以下の原文のうち、「解除については民法544条1」から始まり「判751号132頁も同旨)。」で終わる部分を、一字一句変えずにそのまま書き写してください。

原文:
■ ■ ■ ■ ■ ■ ■
賃貸借契約の解除
賃貸している共有不動産につき、賃借人による賃料不払い等の債務不履行があった場合、共有者はどのようにして契約解除をすることができるのでしょうか?
共有物の処分・変更と解されるのなら全員の同意が必要(民法251条)、共有物の管理と解されるのなら過半数の同意で決めることができ(民法252条本文)、保存行為と解されるのなら各共有者がすることができます(民法252条ただし書)。
解除については民法544条1項で「当事者の一方が数人ある場合には、契約の解除は、その全員から又はその全員に対してのみ、することができる。」と規定されており、この規定との関係も問題とされています。
最高裁昭和39年2月25日判決・民集18巻2号329頁は、共有物の賃貸借契約の解除は「管理」に該当するとしています(最高裁昭和47年2月18日判決・金融法務事情647号30頁、東京高裁平成2年12月20日判決・判例タイムズ判751号132頁も同旨)。
■ ■ ■ ■ ■ ■ ■
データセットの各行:
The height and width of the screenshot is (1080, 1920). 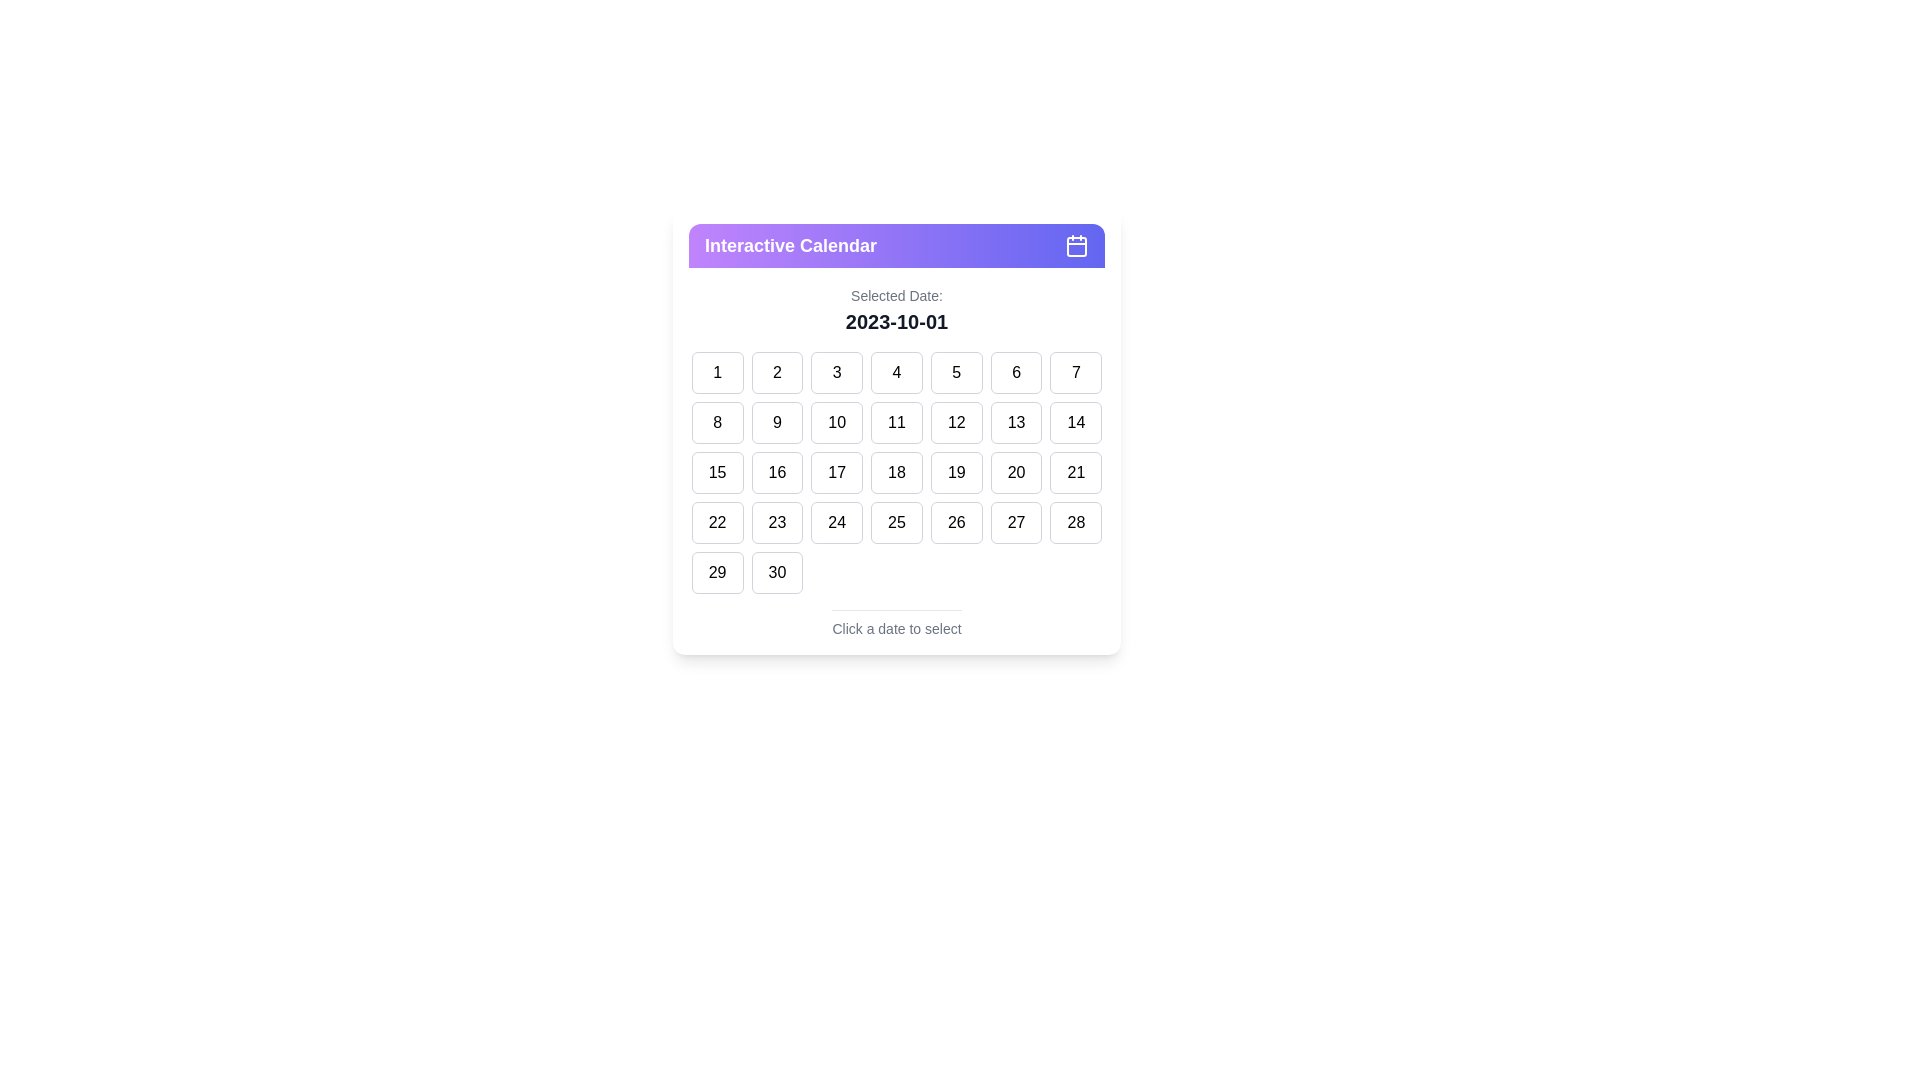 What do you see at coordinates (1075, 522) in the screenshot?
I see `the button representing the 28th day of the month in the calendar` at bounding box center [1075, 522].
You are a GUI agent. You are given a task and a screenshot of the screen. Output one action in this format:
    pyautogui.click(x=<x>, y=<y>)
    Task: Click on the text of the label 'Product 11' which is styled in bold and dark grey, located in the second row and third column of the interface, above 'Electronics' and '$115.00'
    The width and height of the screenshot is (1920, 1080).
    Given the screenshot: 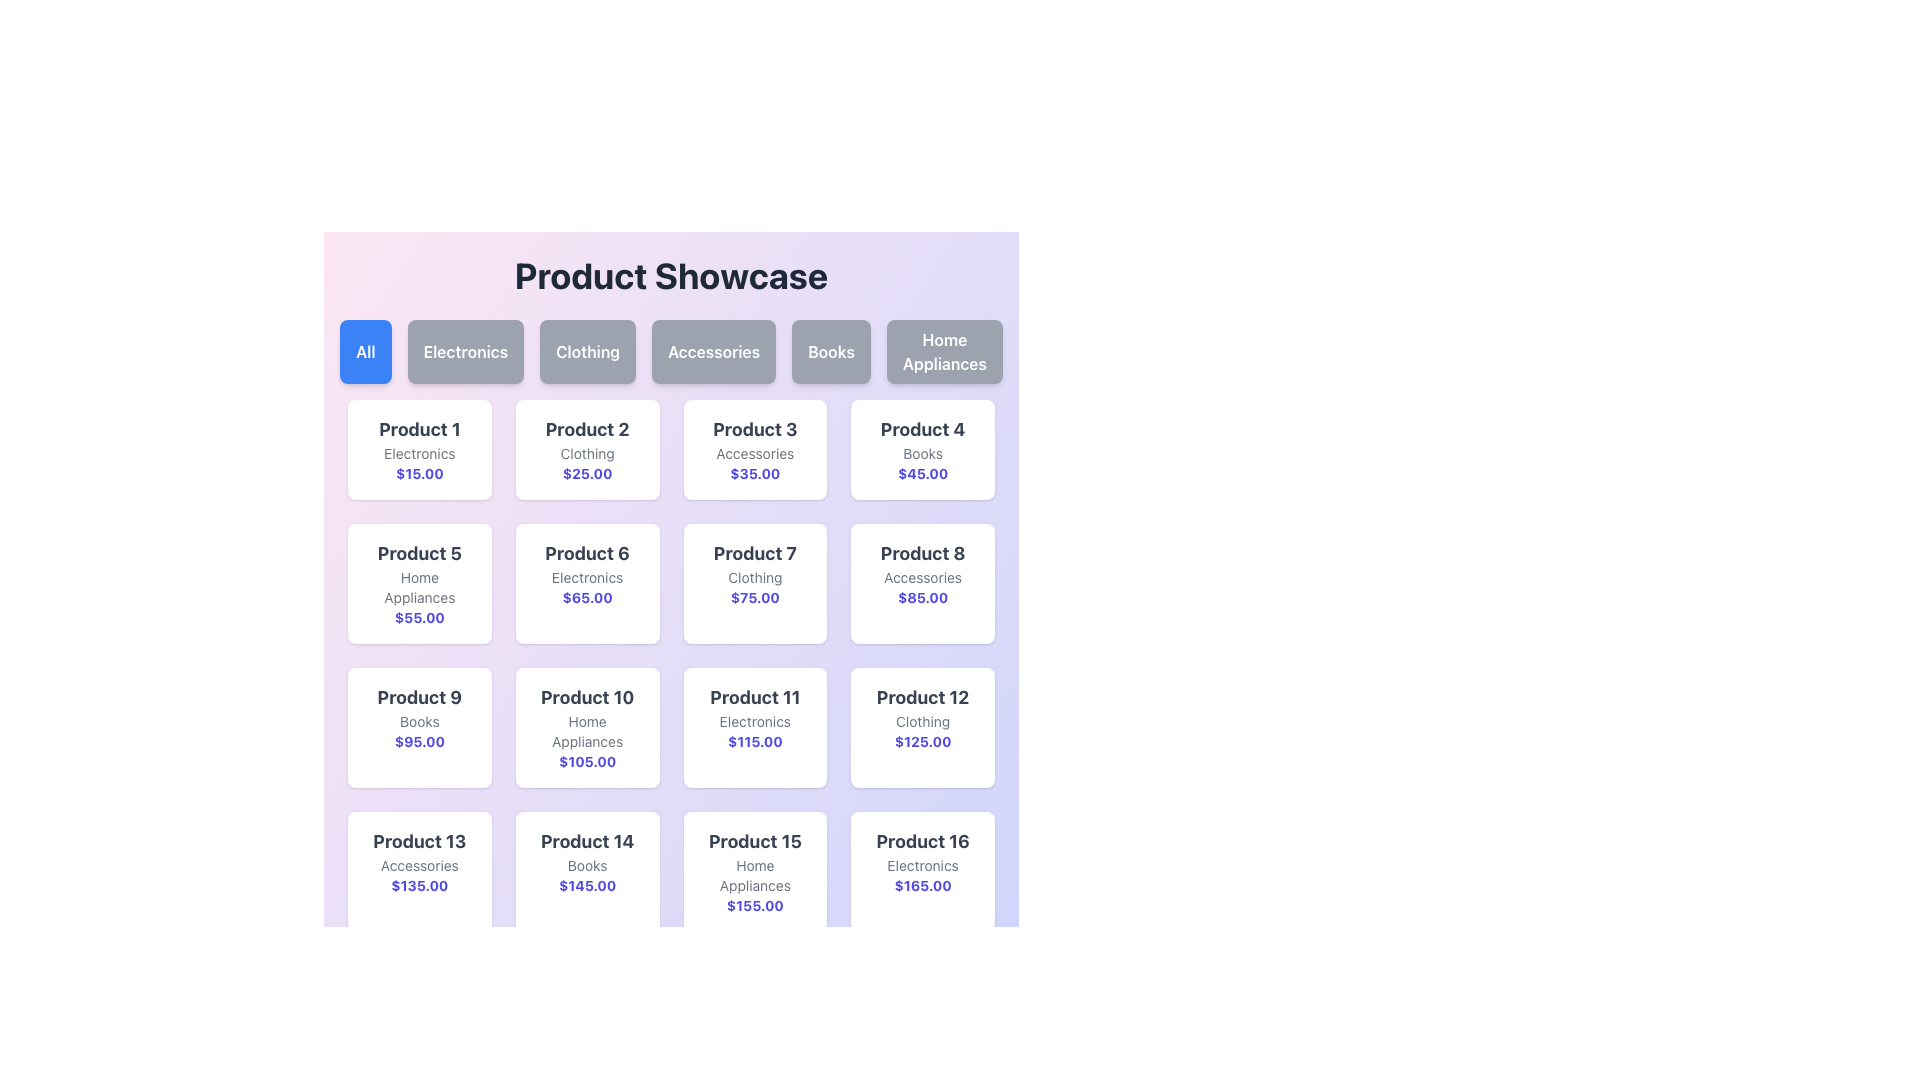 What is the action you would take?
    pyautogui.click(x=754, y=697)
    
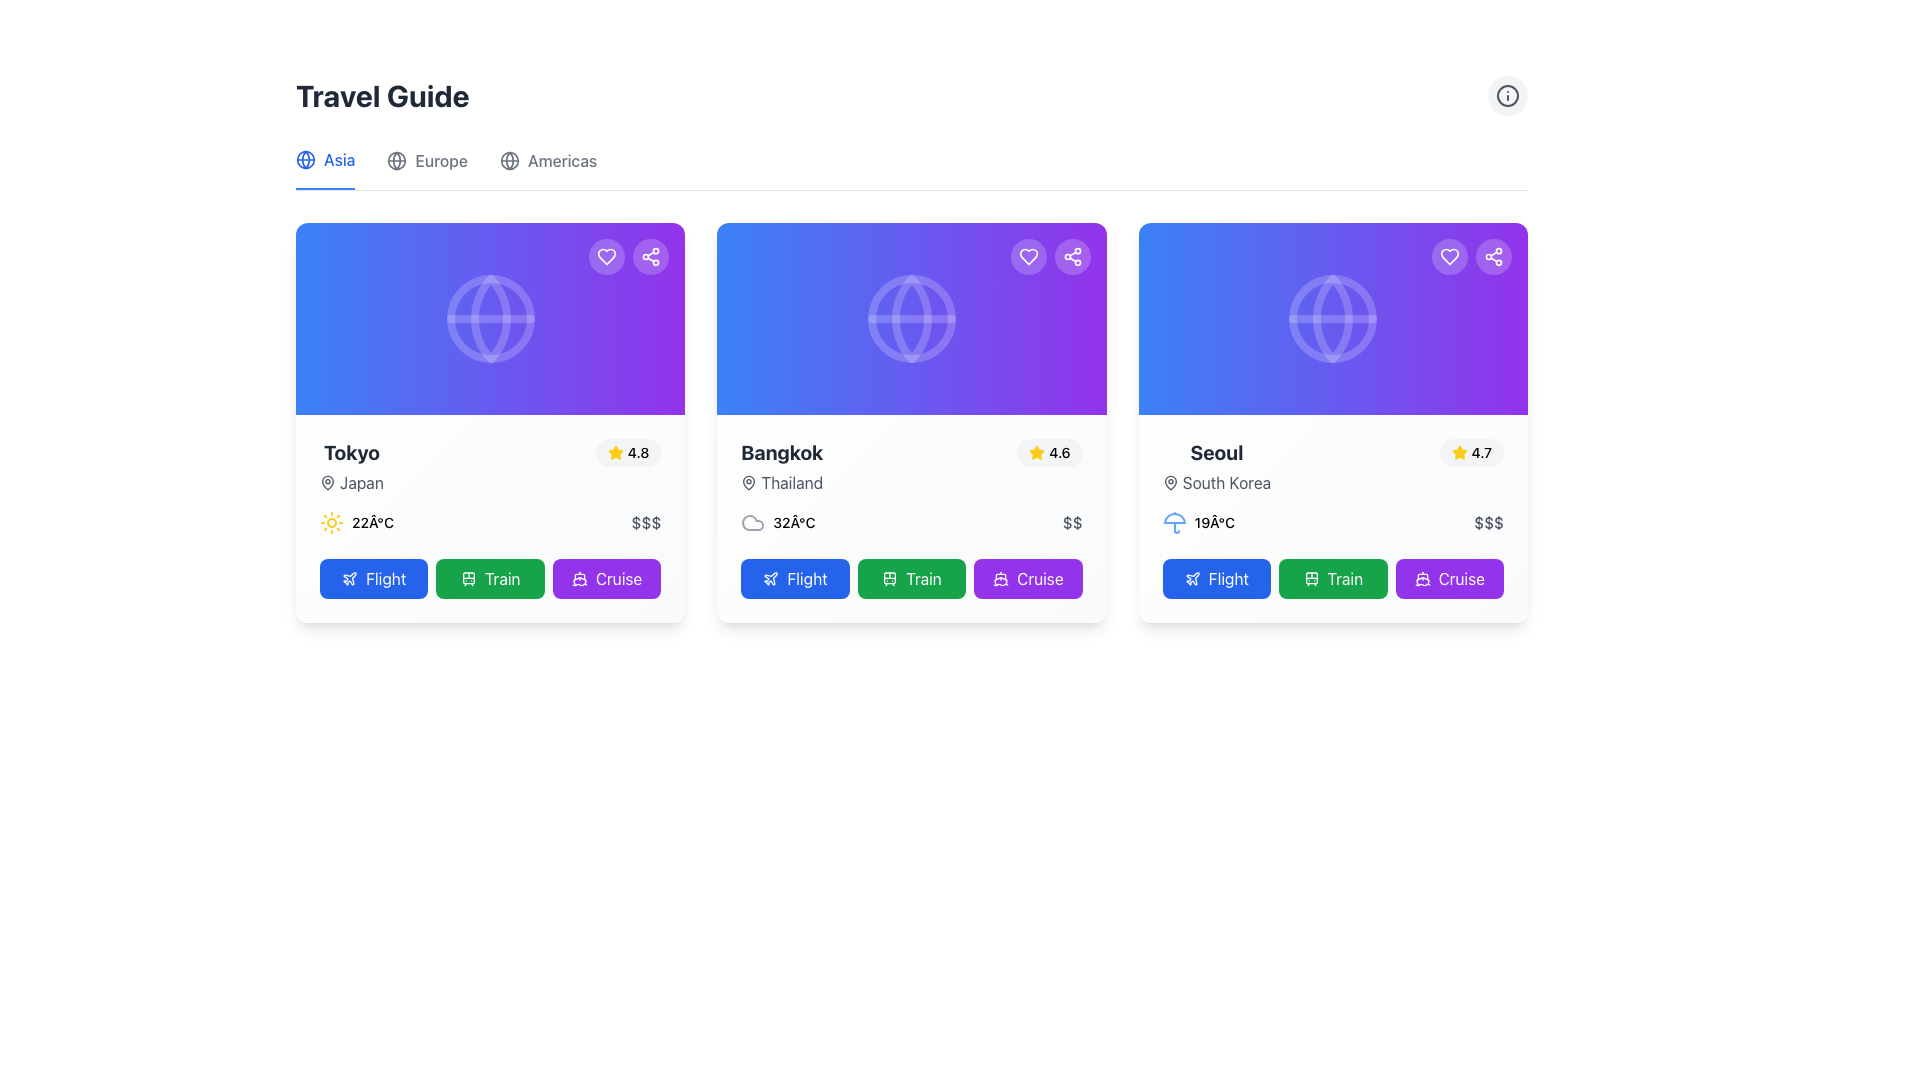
■ ■ ■ ■ ■ ■ ■
最終回答:
解除については民法544条1項で「当事者の一方が数人ある場合には、契約の解除は、その全員から又はその全員に対してのみ、することができる。」と規定されており、この規定との関係も問題とされています。
最高裁昭和39年2月25日判決・民集18巻2号329頁は、共有物の賃貸借契約の解除は「管理」に該当するとしています(最高裁昭和47年2月18日判決・金融法務事情647号30頁、東京高裁平成2年12月20日判決・判例タイムズ判751号132頁も同旨)。